The other is that Swedbank had a larger stake in now bankrupt Lehman brothers, some of which will be lost.
In their latest earnings report no significant problems seemed to exist, as profits in fact increased from the previous year despite an increase in credit losses. However, that was before the hit from Lehman. And while that will only be a temporary hit, credit losses in the Baltic states will likely significantly increase.

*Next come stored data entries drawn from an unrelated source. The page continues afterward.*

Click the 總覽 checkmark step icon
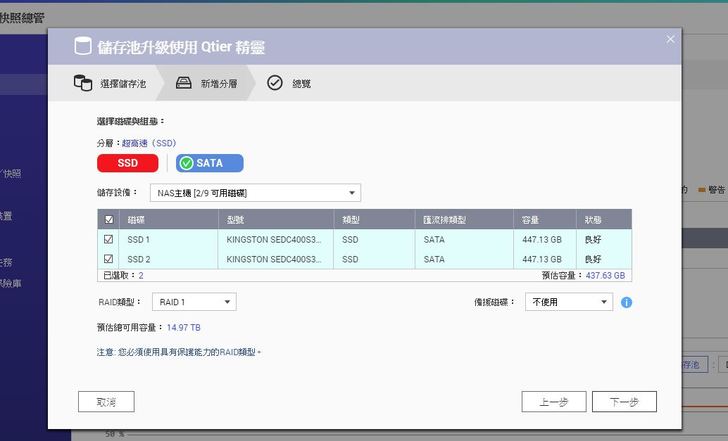 pyautogui.click(x=274, y=84)
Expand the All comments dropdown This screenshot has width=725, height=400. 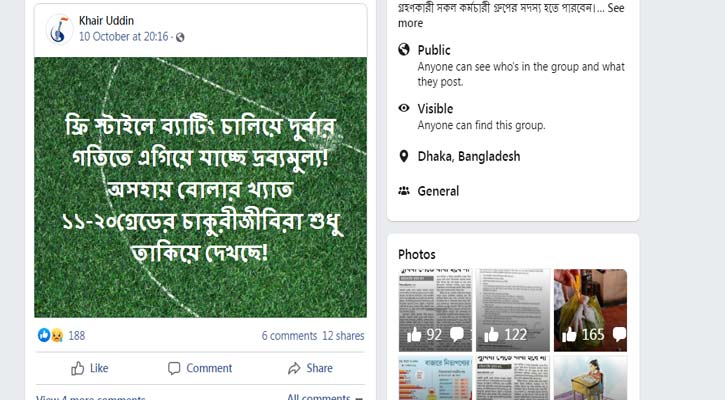click(x=325, y=397)
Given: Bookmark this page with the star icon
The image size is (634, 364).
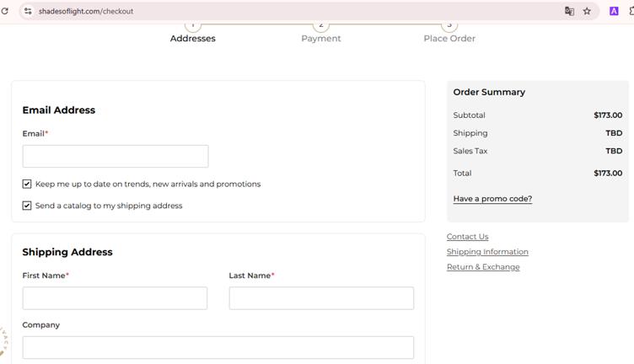Looking at the screenshot, I should [x=587, y=11].
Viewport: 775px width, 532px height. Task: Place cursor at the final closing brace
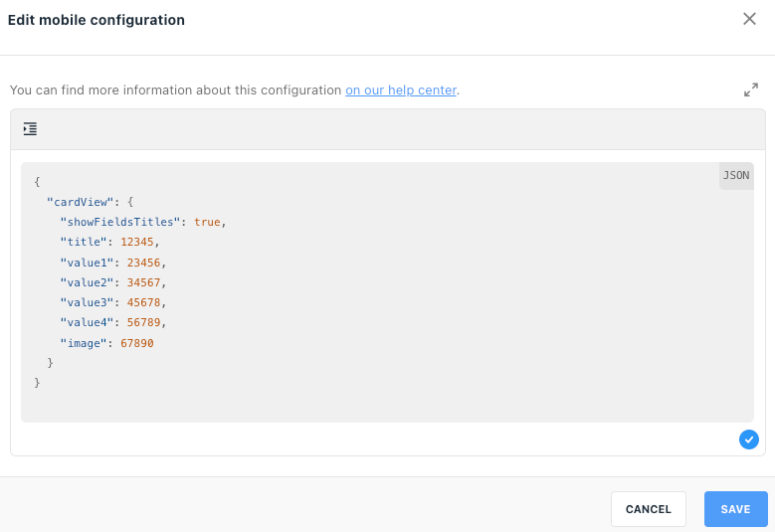coord(37,383)
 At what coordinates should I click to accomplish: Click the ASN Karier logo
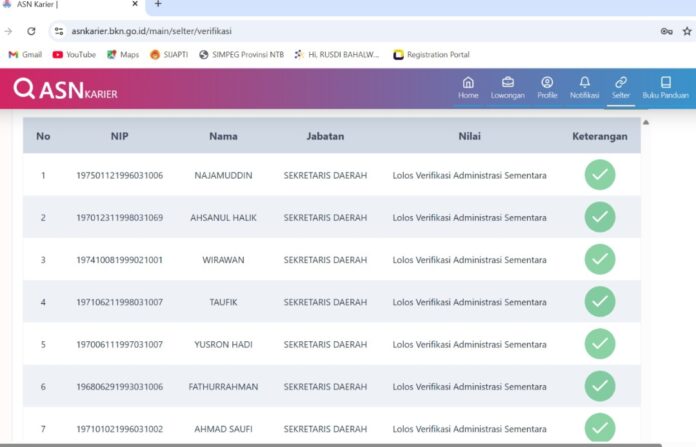tap(62, 90)
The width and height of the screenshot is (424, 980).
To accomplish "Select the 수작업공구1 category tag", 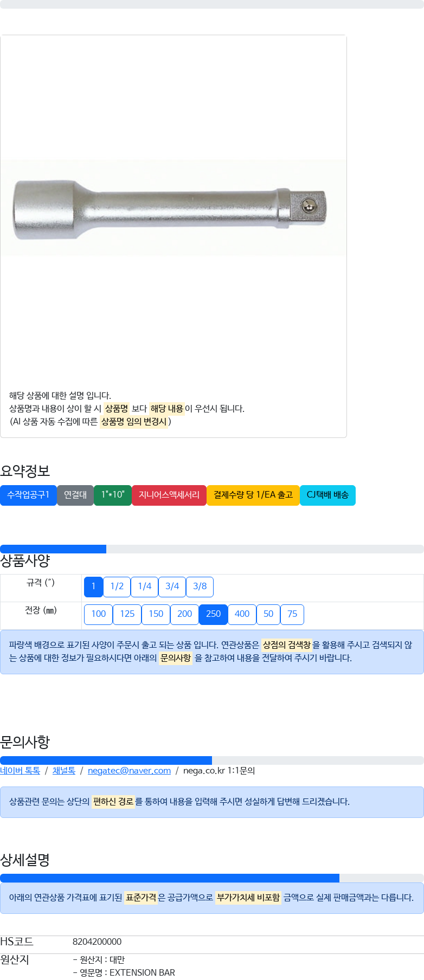I will click(28, 495).
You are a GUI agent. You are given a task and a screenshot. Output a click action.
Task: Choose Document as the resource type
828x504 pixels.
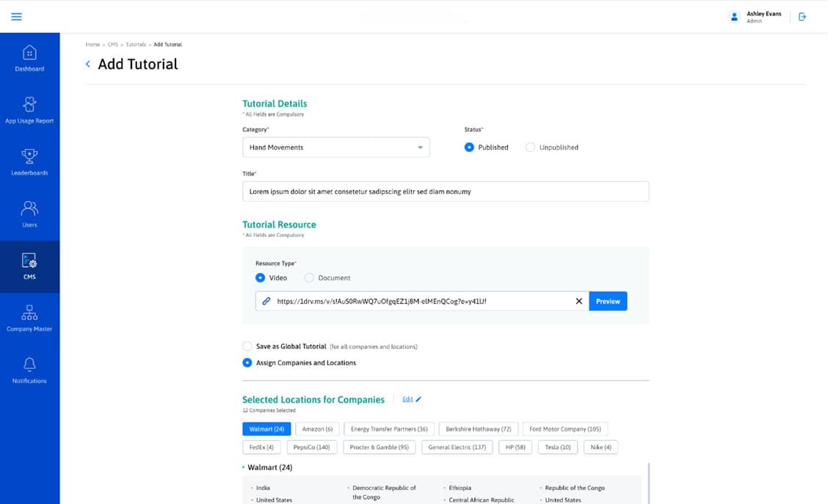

It is primarily the uncertainty over the Baltic situation which has caused Swedbank stock to plummet more than 60% from year ago levels to only about 100 SEK per share. Based on the annualized earnings per share of 25 SEK per share from the first half of 2008, the stock would appear to be very cheap. However, given the general mistrust toward financial stocks and the likely sharp increase in credit losses in particularly the Baltic states but probably also Sweden and given the fact that the financial turmoil is likely to reduce the profits of their financial crisis, the stock looks risky in the short term.